I use Decision tables to do both these things: If a given Part ID is in the Model-Ignore decision table, that row gets ignored. And the row is ignored if its Part Group does not match something in the Model Category decision table, and so on. This is implemented in the transform map's Script section. The thing to note here is that I am using Decision Tables as filters:

(function transformRow(source, target, map, log, isUpdate) {

    // Ignore this row if the part id is on the ignore list
    decisionSysId = new x_acso_spencer_imp.DecisionUtility().getDecisionSysId("Model-ignore");
    dt = new sn_dt.DecisionTableAPI();
    inputs = {};
    inputs["u_part_id_is"] = source.u_part_id;
    response = dt.getDecision(decisionSysId, inputs);
    if (response) {		
        ignore = true;
        return;
    }

    // several more such decision tests

}

The Field Maps are mostly also scripted, and use the same Decision Tables, this time as maps. I can assume that the map returns a value, because I already tested this in the transform script:

answer = (function transformEntry(source) {
    var decisionSysId = "";
    var dt;
    var inputs;
    var gr_decision;
    var result = "";

    // Look up the Model category mapped to this part group

    // Get the decision table sys_id
    gr_decision = new GlideRecord("sys_decision");
    gr_decision.addQuery("name", "Model Category");
    gr_decision.setLimit(1);
    gr_decision.query();
    gr_decision.next();
    decisionSysId = gr_decision.getValue("sys_id");

    dt = new sn_dt.DecisionTableAPI();
    inputs = {};
    inputs["u_part_group"] = source.u_part_group;
    var response = dt.getDecision(decisionSysId, inputs);
    result = response.result_elements.u_model_category;

    return result;
})(source);

This works fine, and allows the business user (given the right role) to update the decision tables any time a new Model mapping is needed or a model is retired. But it's extravagantly cpu-intensive, with the same decision tables being instantiated over and over. The net of this is that the transform takes three hours to run in our dev environment, for a file having about 8000 rows. That should be OK if we run it only on Saturday, which is fine in this case.

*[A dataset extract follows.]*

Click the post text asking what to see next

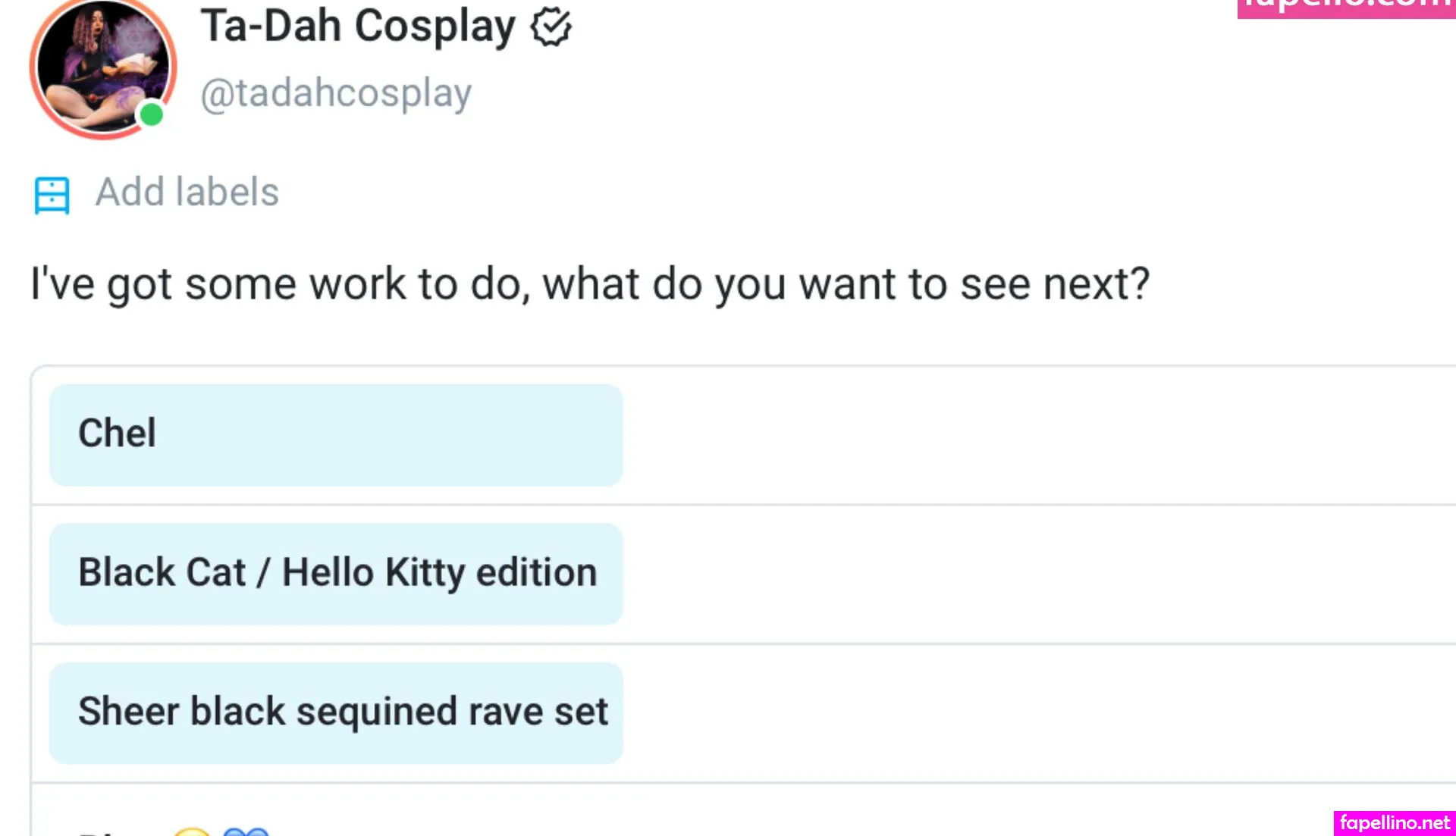click(x=589, y=285)
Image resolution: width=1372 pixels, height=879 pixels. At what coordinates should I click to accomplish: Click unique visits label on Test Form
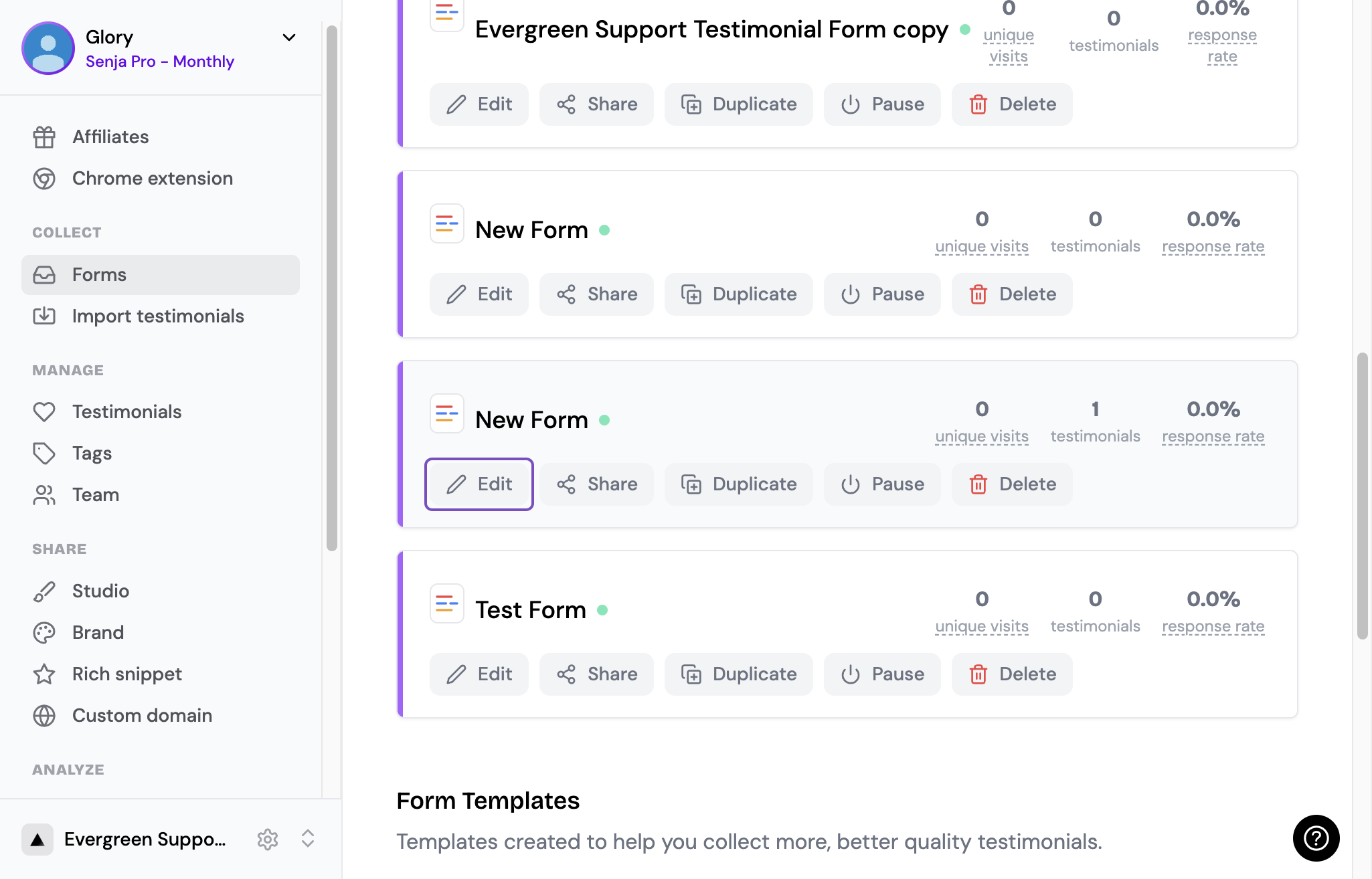point(982,626)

I thought of backing out the Transform map and using a script execution to parse the data source through GlideExcelParser and do all the DT stuff. It seems to me that by keeping the decision tables instantiated for the duration it would be much faster. I haven't tried this.

When I check whether a given row should be ignored, I do it by instantiating the Model-Ignore decision table through the API (see code snippet #1 above). Is there a way I can pull all the entries from this table once, and cache them for the duration of the transform in an object, so I'm not instantiating that table 8000 times?

Can anyone comment on putting in a transform that takes this long to run, even if it only runs on a weekend (when our system is very quiet)? Is there anything I can do to speed this up short of dropping the transform in favor of a script?

Ben_G · ‎09-13-2023

Is it just a 1 to 1 relationship for the decision table, as in 1 input and then 1 output? It may be overkill if so. A decision table will excel with multiple inputs to get the right output

A data lookup table may be more efficient with a Get call.

thomaskennedy · ‎09-15-2023

It is 1 to 1 for now - there have been some discussion that it will be more complex in the future, but nothing definite.

I'm refactoring it to have a Script Include pull the data in from the attachment using GlideExcelParser. That makes it easy to skip rows I don't care about (most of them), and I can maintain a cache of mappings (ex: Part Id -> Model) so I don't have to repeat a lookup. In other words I'm trying to remove as much complexity from the transform map as possible.

But then I have to set up my import set through the API objects as shown here, and I found that GlideImportSet is not allowed in scoped apps. I would prefer not to put this in global, so I'm scratching my head trying to understand how you do this without that class.